MÖ. 334’ten sonra Büyük İskender’in doğu seferiyle birlikte bu bölgedeki Pers hâkimiyeti son buldu. Rize ve çevresi Pont satraplığının devamı olan Pontus Devleti’nin içinde kaldı. MÖ. 63’te Pompeius’un Pontus Kralı Mithridates’i yenmesinden sonra bölge Roma İmparatorluğunun egemenliğine girdi. (s. 8)

Roma İmparatorluğu ikiye bölününce Rize ve çevresi Bizans hâkimiyetinde kaldı. Bizans dönemi boyunca Rize’de sürekli olarak bir askeri garnizon bulunduruldu. 5 yüzyıldan sonra Hıristiyanlık bu bölgede yayılmaya başladı. Hıristiyanlığın yayılmasında görev yapan Hagios Orentius’un Rize’de öldüğüne ve Rize Kalesi’ndeki manastıra gömüldüğüne inanılır.

6 yüzyılda Rize Kalesi genişletilerek yeniden inşa edildi.
1204 yılında İstanbul, Haçlı Ordusu tarafından yağmalanınca Kafkasya’ya kaçan Alexios Komnenos Gürcülerden yardım alarak Trabzon’da bağımsız bir devlet kurdu. Trabzon Rum Devleti döneminde (1204-1461) Rize ve çevresi bu devletin hâkimiyeti altında kaldı. (s. 9)

Bizans döneminde Rize’nin iç bölgelerine Alan, Kıpçak ve Kuman Hıristiyan Türk kavimleri yerleşmişlerdi. Hemşin ve çevresinde yaşayan bu Türkler belki de bir Ermeni mezhebine (Gregorian) mensuptu.

Akkoyunlular zamanında (1350-1502) Rize’nin güney kesimlerine birçok Türk boyu yerleşmişti. Aşağı Çamlıca (Viçe) ve Ülküköy koç heykelleri bunun en bariz delilleridir.

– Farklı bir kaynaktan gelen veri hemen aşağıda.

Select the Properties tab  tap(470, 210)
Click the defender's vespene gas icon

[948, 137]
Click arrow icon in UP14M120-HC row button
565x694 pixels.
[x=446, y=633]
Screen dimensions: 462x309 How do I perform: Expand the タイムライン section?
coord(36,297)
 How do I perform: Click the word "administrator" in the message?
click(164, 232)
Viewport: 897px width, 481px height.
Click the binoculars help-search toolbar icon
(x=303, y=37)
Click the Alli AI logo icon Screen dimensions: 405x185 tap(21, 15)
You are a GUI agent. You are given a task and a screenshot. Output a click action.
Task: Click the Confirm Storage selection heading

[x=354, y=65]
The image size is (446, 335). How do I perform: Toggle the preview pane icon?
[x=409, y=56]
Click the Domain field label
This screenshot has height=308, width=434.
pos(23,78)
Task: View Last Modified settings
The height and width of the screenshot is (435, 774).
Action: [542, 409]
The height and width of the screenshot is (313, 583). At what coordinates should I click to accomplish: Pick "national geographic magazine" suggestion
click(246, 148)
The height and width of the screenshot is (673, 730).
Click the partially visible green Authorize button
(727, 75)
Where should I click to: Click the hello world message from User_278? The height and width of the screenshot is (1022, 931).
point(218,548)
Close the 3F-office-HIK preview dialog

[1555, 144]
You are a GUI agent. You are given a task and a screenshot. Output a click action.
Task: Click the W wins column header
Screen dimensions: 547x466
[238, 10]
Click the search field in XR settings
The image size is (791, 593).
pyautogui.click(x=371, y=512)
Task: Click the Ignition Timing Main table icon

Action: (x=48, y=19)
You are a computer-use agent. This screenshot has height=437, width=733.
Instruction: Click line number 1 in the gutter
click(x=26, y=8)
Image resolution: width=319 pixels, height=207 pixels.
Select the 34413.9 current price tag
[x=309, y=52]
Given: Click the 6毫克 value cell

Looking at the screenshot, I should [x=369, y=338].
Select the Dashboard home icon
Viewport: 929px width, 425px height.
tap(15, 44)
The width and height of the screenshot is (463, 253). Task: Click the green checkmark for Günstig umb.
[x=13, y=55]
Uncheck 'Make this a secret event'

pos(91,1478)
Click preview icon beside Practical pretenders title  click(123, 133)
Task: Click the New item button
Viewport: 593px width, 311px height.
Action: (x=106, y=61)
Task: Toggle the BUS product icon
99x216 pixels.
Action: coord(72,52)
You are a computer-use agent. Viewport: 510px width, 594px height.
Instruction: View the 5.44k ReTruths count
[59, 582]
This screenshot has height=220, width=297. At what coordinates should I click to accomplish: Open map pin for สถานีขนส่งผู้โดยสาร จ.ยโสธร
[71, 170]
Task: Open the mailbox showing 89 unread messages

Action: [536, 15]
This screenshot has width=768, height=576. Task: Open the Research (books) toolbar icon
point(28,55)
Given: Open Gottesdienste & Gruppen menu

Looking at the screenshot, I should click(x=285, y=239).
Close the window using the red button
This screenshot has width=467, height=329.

1461 yılında Rize ve çevresi Osmanlı topraklarına katıldı. Rize, Osmanlı döneminde liman, nahiye ve kaza merkezi olarak önemini korumuştur. (s. 10)

19. yüzyılda yaşanan Tuzcuoğlu isyanları bölge tarihi açısından önemlidir.

3 Mart 1878’de imzalanan Berlin Antlaşmasıyla Lazistan Sancağının merkezi Batum, Rusya’ya bırakılınca Rize sancak merkezi oldu. (s. 11)

16 Kasım 1914’te Hopa Hudut Taburu ile Ali Rıza Bey’in Milis Kuvvetleri Borçka üzerine yürüdüler. Türk Ordusu ve gönüllü milisler başarılar sağladılar.
19 Şubat 1916’da kuvvetlerimiz Fırtına Deresine kadar çekildi.
8 Mart 1916 tarihinde Ruslar Rize’yi işgal ettiler. (s. 12)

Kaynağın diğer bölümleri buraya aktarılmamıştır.